EXERCISE REQUIREMENTS => Exact copies of the lines from the one holding "You are a GUI" through the last line of the entries below are to be printed, with pictures omitted.

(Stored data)
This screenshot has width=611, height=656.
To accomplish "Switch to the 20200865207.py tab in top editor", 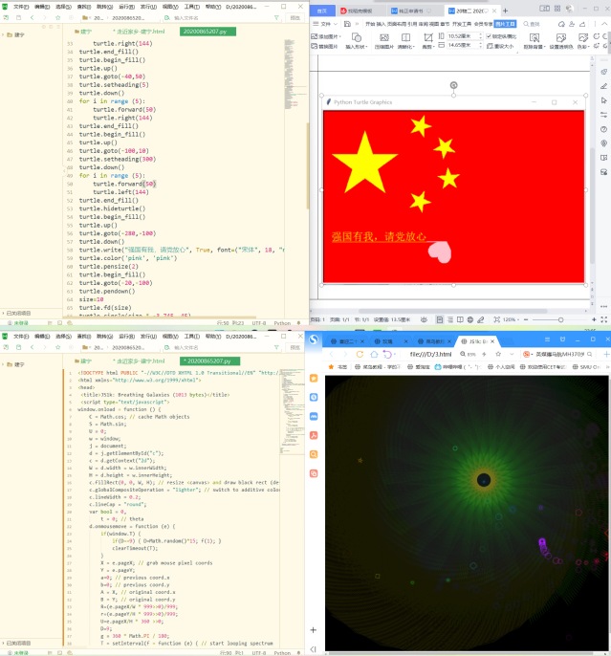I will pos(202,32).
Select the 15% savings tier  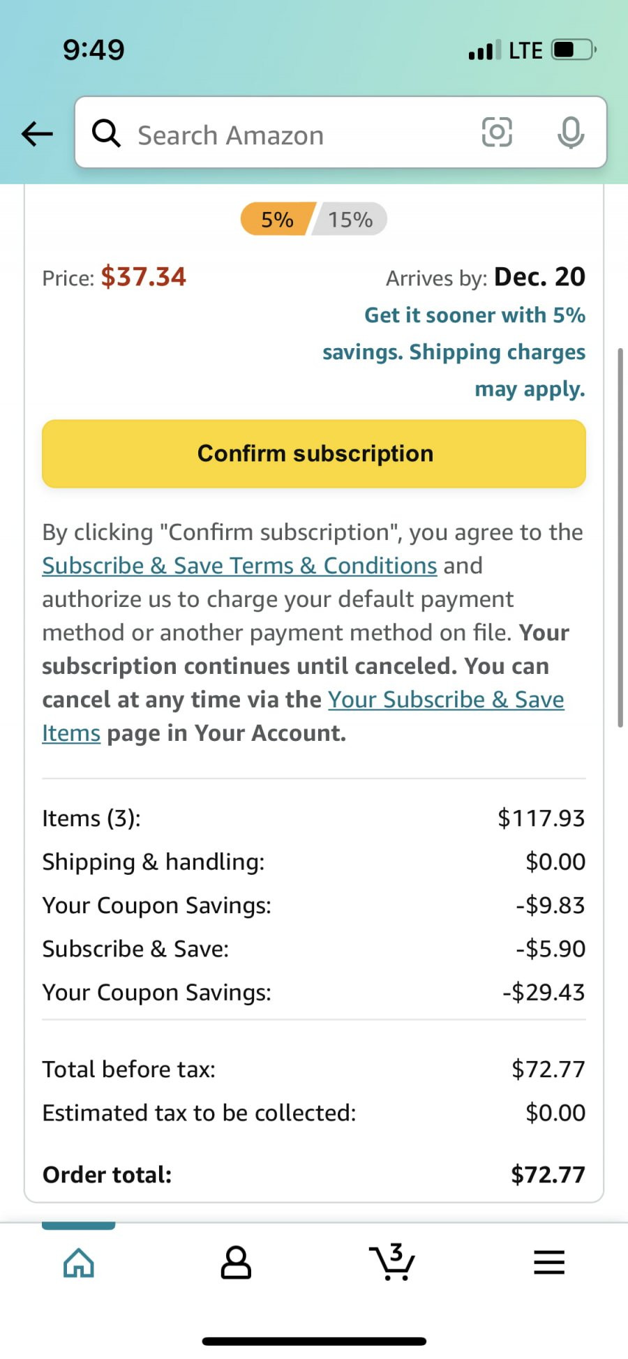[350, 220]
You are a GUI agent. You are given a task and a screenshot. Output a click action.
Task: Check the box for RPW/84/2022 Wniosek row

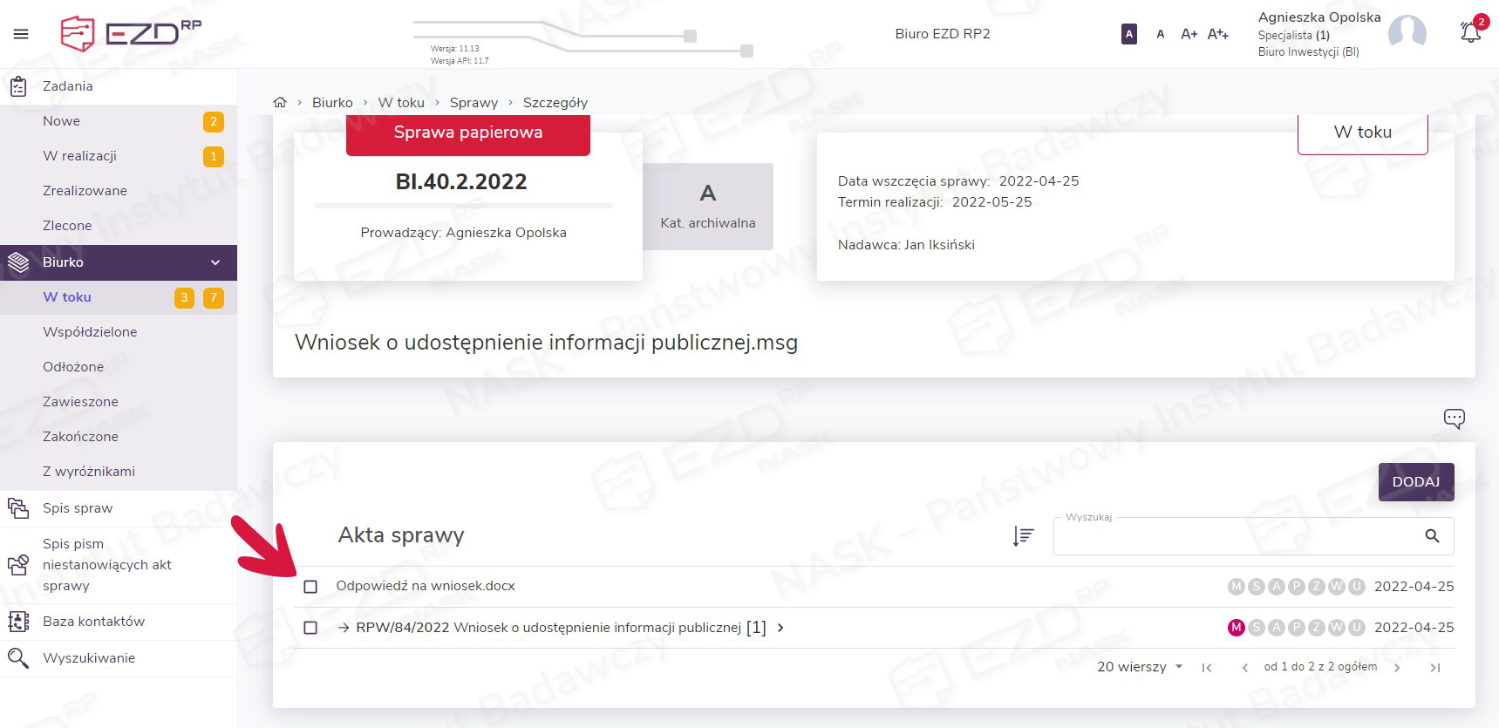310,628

SOLUTION =>
You are a GUI agent. You are given a task and a screenshot. Output a click action.
Task: Check the box for RPW/84/2022 Wniosek row

310,628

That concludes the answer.